A child who had a syncopal event can present a challenging disposition decision, although in the majority of patients, the condition is benign.

Admit any child with a dysrhythmia documented by prehospital providers or on the ECG in the ED. Children who have any of the risk factors listed in Table 127-1 should be seen by a pediatric cardiologist, either in the ED or in follow-up. Patients with a normal ECG but a history suspicious for dysrhythmia are candidates for outpatient ambulatory cardiac monitoring. Identified causes of syncope should be treated as appropriate in the ED, and admission to the hospital should be directed by the need for further evaluation or therapy. All children admitted for an evaluation of syncope should be placed on a cardiorespiratory monitor.

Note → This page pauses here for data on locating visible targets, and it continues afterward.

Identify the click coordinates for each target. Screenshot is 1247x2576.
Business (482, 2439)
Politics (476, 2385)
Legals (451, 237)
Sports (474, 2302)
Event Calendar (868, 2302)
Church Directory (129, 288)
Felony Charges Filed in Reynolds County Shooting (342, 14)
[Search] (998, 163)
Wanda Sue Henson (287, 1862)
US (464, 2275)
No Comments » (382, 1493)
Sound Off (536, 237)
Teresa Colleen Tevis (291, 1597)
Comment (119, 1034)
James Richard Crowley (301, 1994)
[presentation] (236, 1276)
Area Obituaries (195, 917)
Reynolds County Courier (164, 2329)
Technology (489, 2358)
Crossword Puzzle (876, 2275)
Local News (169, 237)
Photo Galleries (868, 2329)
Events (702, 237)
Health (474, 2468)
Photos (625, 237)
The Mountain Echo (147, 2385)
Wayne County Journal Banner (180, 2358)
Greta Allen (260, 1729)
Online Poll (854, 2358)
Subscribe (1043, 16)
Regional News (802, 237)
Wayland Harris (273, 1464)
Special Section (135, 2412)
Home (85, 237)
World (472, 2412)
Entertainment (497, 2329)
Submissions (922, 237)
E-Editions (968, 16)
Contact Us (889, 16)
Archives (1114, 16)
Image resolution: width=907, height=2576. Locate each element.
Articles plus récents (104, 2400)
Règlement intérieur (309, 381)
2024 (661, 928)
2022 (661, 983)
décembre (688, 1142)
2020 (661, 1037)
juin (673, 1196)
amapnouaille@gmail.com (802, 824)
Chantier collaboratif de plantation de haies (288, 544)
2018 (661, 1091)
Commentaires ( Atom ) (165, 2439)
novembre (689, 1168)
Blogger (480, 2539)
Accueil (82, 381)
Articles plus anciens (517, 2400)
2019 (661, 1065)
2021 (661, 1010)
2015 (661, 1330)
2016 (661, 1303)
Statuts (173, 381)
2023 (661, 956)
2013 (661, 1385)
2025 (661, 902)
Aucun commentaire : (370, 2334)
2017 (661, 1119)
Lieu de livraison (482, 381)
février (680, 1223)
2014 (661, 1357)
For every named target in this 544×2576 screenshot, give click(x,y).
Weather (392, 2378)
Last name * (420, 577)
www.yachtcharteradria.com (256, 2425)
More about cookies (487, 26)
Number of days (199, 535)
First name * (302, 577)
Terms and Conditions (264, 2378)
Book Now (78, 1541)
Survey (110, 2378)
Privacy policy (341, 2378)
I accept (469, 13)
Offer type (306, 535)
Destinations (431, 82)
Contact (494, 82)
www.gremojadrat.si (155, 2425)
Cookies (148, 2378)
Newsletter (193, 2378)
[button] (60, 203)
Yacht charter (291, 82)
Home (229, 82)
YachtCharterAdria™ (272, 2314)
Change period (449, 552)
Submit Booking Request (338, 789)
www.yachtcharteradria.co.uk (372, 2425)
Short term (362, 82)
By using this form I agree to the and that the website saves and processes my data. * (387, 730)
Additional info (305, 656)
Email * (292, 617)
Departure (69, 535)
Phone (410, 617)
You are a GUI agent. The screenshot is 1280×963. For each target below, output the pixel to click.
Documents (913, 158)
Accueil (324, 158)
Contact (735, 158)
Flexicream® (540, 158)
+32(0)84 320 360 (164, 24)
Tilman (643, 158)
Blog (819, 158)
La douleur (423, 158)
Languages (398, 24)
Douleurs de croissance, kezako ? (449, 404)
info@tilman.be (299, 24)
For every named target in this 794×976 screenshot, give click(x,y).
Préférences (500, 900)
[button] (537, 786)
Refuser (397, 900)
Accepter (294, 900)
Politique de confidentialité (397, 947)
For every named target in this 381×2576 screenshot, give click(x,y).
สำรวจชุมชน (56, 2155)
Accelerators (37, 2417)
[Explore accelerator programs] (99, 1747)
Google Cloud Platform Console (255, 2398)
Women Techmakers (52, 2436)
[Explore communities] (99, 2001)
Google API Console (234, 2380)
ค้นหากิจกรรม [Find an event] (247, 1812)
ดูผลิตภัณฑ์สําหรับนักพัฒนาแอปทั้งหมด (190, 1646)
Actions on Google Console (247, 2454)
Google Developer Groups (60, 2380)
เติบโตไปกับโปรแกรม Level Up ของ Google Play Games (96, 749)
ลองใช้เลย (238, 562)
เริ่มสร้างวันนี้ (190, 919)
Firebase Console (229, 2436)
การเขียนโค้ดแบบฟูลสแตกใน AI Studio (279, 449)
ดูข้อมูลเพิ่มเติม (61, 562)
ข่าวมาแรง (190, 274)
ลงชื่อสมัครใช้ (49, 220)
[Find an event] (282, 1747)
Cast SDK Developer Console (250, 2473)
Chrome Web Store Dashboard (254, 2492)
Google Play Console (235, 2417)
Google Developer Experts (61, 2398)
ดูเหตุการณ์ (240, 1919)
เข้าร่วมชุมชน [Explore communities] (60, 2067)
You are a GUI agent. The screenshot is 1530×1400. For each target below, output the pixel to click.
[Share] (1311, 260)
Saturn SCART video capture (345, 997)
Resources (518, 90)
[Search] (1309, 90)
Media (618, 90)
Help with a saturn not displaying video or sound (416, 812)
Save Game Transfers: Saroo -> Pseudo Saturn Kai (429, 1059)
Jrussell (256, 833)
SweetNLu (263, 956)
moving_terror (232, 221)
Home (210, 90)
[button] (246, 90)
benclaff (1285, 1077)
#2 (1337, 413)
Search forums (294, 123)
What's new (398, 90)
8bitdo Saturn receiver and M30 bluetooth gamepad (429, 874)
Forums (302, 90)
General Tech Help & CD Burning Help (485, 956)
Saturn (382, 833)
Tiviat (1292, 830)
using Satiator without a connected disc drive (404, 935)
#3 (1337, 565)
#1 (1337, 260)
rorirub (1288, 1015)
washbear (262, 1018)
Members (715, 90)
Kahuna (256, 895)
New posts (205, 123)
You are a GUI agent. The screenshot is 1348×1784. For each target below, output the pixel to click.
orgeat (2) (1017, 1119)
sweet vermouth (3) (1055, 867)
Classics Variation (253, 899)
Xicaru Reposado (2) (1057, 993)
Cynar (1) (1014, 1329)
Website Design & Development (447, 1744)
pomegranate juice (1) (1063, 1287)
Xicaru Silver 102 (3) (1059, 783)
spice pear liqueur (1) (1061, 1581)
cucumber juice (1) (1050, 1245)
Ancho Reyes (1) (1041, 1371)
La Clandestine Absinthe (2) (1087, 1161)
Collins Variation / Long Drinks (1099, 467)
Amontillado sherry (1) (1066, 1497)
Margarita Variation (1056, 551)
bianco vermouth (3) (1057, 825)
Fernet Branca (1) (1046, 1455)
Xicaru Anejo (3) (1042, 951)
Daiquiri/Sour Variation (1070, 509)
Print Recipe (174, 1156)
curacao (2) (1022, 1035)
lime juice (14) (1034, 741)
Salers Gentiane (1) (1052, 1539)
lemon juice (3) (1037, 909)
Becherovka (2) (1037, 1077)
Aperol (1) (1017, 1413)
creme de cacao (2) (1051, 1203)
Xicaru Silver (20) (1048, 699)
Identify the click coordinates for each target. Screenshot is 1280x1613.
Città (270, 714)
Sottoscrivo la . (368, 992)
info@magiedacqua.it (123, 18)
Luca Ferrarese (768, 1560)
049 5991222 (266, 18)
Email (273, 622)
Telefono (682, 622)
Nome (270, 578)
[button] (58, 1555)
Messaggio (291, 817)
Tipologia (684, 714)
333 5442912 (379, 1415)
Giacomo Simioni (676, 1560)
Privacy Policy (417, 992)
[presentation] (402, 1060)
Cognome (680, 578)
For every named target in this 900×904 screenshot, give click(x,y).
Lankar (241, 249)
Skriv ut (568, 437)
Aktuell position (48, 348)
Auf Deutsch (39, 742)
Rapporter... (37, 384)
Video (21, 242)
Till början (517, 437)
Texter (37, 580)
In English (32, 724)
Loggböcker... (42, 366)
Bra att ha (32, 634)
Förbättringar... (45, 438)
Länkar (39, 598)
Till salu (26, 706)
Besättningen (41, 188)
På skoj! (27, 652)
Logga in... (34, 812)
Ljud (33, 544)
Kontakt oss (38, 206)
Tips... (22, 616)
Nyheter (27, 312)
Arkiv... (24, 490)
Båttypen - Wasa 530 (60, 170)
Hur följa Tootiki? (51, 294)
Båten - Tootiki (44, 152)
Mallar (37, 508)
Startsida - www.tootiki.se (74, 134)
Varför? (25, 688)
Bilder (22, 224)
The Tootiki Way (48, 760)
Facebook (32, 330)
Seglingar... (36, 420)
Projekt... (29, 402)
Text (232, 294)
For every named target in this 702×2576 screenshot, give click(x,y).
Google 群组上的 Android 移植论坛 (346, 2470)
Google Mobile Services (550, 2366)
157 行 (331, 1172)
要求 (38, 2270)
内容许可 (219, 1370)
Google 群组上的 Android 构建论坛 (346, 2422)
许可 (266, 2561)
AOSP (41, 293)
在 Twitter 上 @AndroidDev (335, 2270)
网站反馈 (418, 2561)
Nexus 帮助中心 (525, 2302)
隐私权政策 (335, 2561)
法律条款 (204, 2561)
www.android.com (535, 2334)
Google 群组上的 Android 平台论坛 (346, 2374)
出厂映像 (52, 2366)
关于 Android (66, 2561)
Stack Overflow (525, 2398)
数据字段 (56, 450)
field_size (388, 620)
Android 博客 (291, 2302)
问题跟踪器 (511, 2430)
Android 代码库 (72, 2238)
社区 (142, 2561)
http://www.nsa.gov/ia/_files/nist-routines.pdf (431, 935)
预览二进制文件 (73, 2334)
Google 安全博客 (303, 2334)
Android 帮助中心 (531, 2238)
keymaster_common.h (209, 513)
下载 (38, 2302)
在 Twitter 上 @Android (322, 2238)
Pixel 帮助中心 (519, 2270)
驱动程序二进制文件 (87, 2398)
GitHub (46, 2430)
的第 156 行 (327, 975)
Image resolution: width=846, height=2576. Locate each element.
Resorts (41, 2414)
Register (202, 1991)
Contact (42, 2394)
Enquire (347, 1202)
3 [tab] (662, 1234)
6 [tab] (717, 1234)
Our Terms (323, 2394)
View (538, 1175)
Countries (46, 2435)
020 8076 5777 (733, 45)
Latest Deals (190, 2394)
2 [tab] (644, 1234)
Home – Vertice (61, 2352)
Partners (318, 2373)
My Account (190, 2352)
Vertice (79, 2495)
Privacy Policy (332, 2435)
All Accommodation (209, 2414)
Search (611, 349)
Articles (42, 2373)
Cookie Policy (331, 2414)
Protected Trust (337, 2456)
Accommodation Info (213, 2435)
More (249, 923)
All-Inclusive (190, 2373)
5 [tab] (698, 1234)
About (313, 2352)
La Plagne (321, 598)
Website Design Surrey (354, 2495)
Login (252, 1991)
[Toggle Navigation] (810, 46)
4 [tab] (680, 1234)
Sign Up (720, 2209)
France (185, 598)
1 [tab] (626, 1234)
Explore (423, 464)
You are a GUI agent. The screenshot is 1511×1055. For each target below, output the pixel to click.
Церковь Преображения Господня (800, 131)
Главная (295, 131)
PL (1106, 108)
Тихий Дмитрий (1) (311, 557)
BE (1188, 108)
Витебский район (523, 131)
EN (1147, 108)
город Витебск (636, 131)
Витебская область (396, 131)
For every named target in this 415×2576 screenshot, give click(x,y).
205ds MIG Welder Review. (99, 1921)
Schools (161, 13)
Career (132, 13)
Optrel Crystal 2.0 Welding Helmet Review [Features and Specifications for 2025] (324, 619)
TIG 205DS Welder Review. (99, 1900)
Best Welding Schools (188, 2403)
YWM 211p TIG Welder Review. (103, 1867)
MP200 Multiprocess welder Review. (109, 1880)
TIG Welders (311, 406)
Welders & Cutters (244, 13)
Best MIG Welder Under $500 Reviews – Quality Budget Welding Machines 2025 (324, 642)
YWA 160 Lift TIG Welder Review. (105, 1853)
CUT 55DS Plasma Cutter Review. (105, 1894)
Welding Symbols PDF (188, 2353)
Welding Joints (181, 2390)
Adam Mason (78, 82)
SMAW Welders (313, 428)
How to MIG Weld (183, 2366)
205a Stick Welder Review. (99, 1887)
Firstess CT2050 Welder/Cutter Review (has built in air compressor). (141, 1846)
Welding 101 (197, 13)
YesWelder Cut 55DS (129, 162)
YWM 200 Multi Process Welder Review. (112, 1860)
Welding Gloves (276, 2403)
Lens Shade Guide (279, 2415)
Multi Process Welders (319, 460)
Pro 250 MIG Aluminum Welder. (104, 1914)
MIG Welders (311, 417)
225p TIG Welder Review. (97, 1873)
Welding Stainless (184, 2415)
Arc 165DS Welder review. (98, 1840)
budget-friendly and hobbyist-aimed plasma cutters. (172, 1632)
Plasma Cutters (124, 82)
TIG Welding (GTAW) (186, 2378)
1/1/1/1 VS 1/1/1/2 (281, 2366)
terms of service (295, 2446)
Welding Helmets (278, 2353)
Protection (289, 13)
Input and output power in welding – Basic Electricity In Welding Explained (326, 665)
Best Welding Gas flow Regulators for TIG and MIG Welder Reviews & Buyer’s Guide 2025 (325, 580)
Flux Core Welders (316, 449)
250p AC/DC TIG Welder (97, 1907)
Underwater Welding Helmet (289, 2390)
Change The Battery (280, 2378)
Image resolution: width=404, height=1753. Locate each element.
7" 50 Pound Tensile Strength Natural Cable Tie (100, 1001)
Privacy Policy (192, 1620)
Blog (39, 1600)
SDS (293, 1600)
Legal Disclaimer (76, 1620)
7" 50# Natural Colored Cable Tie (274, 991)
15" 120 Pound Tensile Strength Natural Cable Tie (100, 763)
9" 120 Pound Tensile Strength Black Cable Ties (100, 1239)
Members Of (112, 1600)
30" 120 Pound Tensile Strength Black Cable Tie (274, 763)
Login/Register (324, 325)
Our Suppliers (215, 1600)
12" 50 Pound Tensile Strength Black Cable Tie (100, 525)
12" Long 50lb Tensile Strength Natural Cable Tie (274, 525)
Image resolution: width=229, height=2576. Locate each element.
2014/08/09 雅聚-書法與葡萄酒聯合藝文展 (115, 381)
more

If, after appropriately thorough history taking, physical examination, and ECG, no concerning features are elicited, the child may be discharged to home with close follow-up by the child’s primary physician. Because neurally mediated syncope accounts for up to 80% of the cases of syncope in children, most children without cardiac risk factors or exercise-induced symptoms may be safely evaluated as outpatients.

SUDDEN DEATH

Sudden unexpected death includes many causes, such as a seizure, asthma, or toxic ingestion, whereas sudden cardiac death includes just those events that directly relate to cardiovascular dysfunction. Sudden unexpected death in children occurs in 7.5 cases per 100,000 children overall with a much higher rate of 96 per 100,000 in children less than 1 year old.¹⁴ Sudden cardiac death rates range from 0.8 to 6.2 per 100,000.^10,15 These numbers are approximate because there is no centralized registry of these cases. Excluding trauma, sudden cardiac death is the most common cause of sports-related death in young athletes, accounting for about 100 deaths per year in the United States.¹⁶ The greatest risk for sudden cardiac death is in patients with congenital or acquired structural cardiac disease, including those with congenital heart disease who have undergone corrective surgery. The most frequent causes of sudden cardiac death in children are listed in Table 127-3.¹⁷ Hypertrophic cardiomyopathy and congenital artery anomalies are the most common causes of sudden cardiac death in adolescents without known cardiac disease.¹⁶

Sudden cardiac death is usually an unexpected, unwitnessed, terminal event.

Survival from an out-of-hospital cardiac arrest is very unlikely, with reported rates from 2.5% to 5%.^18,19 Any surviving patients must undergo rapid stabilization, and any identified conditions must be quickly treated, following the principles of pediatric advanced life support (see chapter 109). Avoid use of class Ia agents such as procainamide and quinidine for the treatment of wide QRS complex tachydysrhythmias if long QT syndrome is suspected, because these medications act by prolonging the QT interval; use class Ib drugs, such as phenytoin or amiodarone, instead (see chapter 109).